I’ve talked to many pastors over the years. Most of them didn’t receive a call to teach others. Most received a calling to help the Church and the people in it however best they could with whatever gifts they had. Though Miller would have us believe that church leadership at the local level is crawling with teachers, it’s really only crawling with those people who have had teaching thrust upon them. And that’s a massive distinction.
For years George Barna has polled the American Church to get a sense of where we’re at. A few years back, he polled pastors and asked them how well they thought they were teaching their charges. The mutual pastoral backslapping commenced, as pastors uniformly believed they were doing a great job teaching. But when Barna polled the congregations of those same pastors, ignorance of even basic doctrine was rampant. The disconnect was startling.
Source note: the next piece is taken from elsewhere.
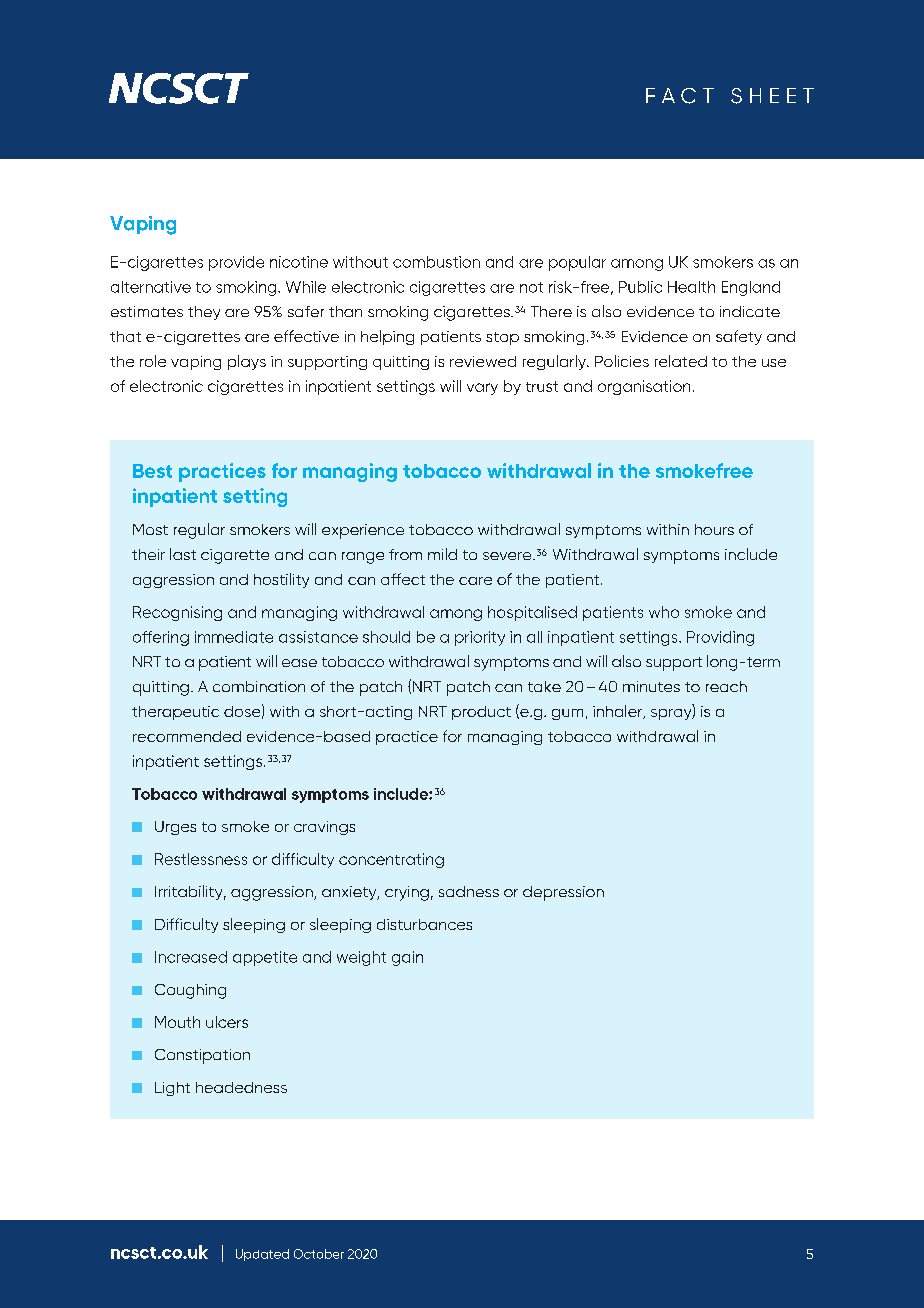  I want to click on provide, so click(236, 263).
And why shouldn’t it be when we keep expecting pastors to be the primary teachers in a church? They simply aren’t in most cases. They weren’t trained to teach, don’t know how to teach well, and were cast into the role of teacher with the facts, but not the skills.
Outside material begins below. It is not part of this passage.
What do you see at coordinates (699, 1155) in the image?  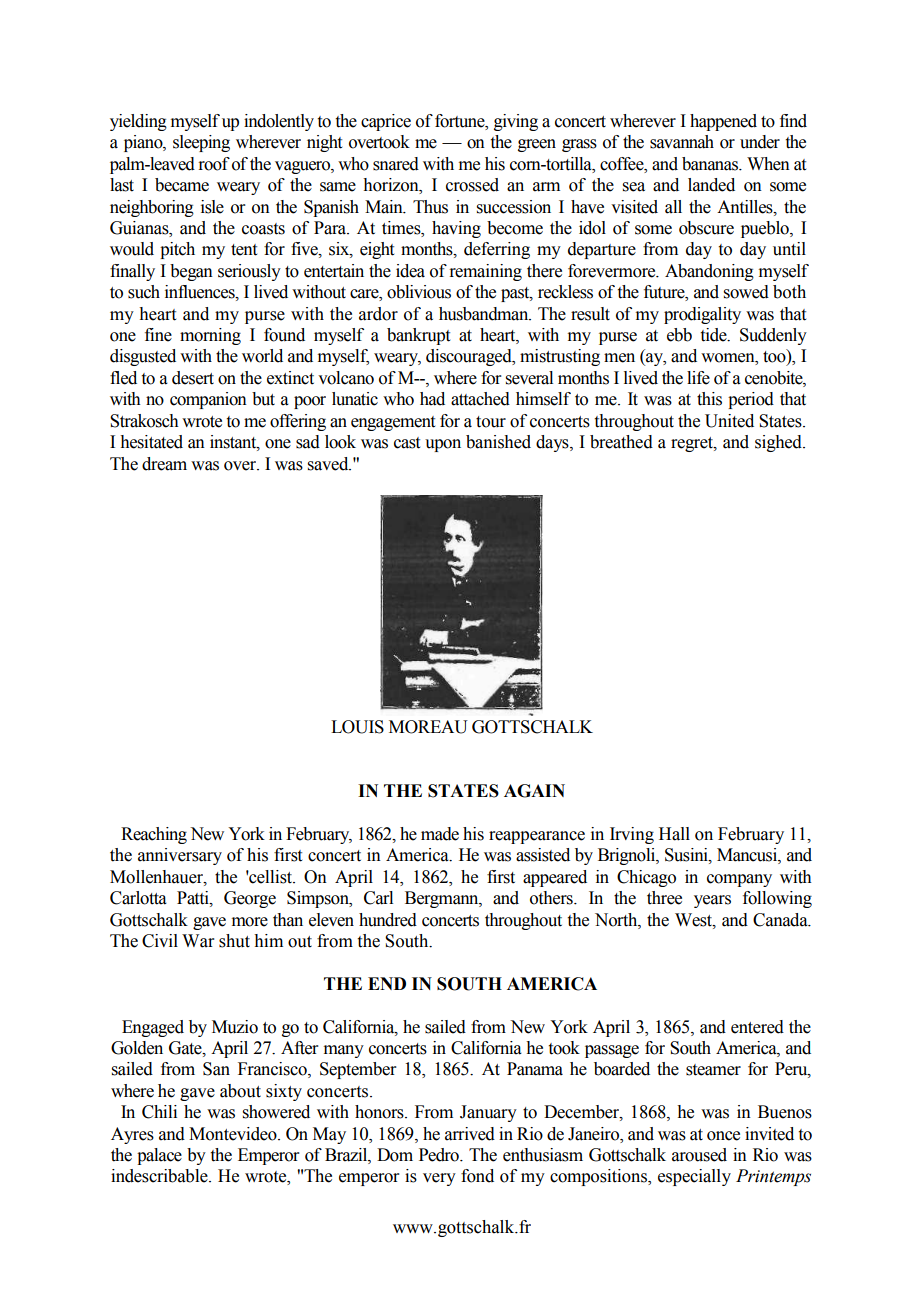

Scratch the surface of the average church pastor, and you are most likely to find someone who excels at creating vision, connecting to people relationally, or has gifts for administration and management. Some are gifted teachers, but not most, yet they are expected to teach at all times.
Miller is wrong if he believes that scholars and teachers are leading the Church for the simple reasons that genuine scholars are rarities (and even rarer in leadership within a local church) and the average teaching pastor has been ill-equipped to teach. Tossing labels around is one thing, but let’s be honest about the true state of the Church.
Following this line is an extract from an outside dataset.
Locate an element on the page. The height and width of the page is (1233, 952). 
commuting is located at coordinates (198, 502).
The better question is whether we value teaching too highly. I don’t believe that can ever be the case. Barna’s polling not only revealed the overconfidence of pastors in their teaching, but it also exposed the general ignorance about the Faith that wreaks havoc everywhere ignorant Christians go. People ARE destroyed for lack of knowledge. Christians who don’t know what they believe cannot transmit what they believe to others who do not understand. End of argument.
So, where is the balance in all this?
Ideally, the Church should…
Teach its people the Faith.
Encourage the giftings of each person within the local church for service to that church and the greater whole of Christendom.
We’re not doing either of those well.
If you’ve read me long enough, you know I have a beef about our lack of a cradle-to-grave educational plan in our churches. We must have one. Each church must determine theirs.
AND we need to identify the gifts and talents of people in the seats so that they are released to minister as God would have them. Sadly, the “pastor as church emperor” stifles that potential. If anything, the pastoral role should be just one of several. Many pastors don’t preach well. Then who is the best preacher in the church? Many pastors are less-than-ideal comforters of the bereaved and hurting. Then who are the best comforters? Many pastors don’t listen well, either to their people or to the Lord. Then who are the best listeners and the best prophets? Many pastors don’t teach well. Then who does? Let’s get the right people in the right roles and start doing this right. And if that means the pastor reads the Scriptures on Sunday and someone else preaches or teaches, then fine. If that means that no one is paid staff, then fine. If that means the staff is huge and paid, fine. If that means that the whole church lives in one large apartment complex and does a kibbutz-type thing, fine. But let’s stop whatever we’re doing with the current model because it just doesn’t work all that well.
In short, does the Church function as a body with Christ as the head or with the pastor as the head? We know the answer. Now what are we doing to rethink how we do church so that everyone in the church is operating in their genuine giftings and receives the honor due them?
Ultimately, this is what Miller is aiming for. Taking a potshot at scholars and teachers isn’t the way to get there, though. We know the Church is a body, so let’s stop shooting that body in the foot.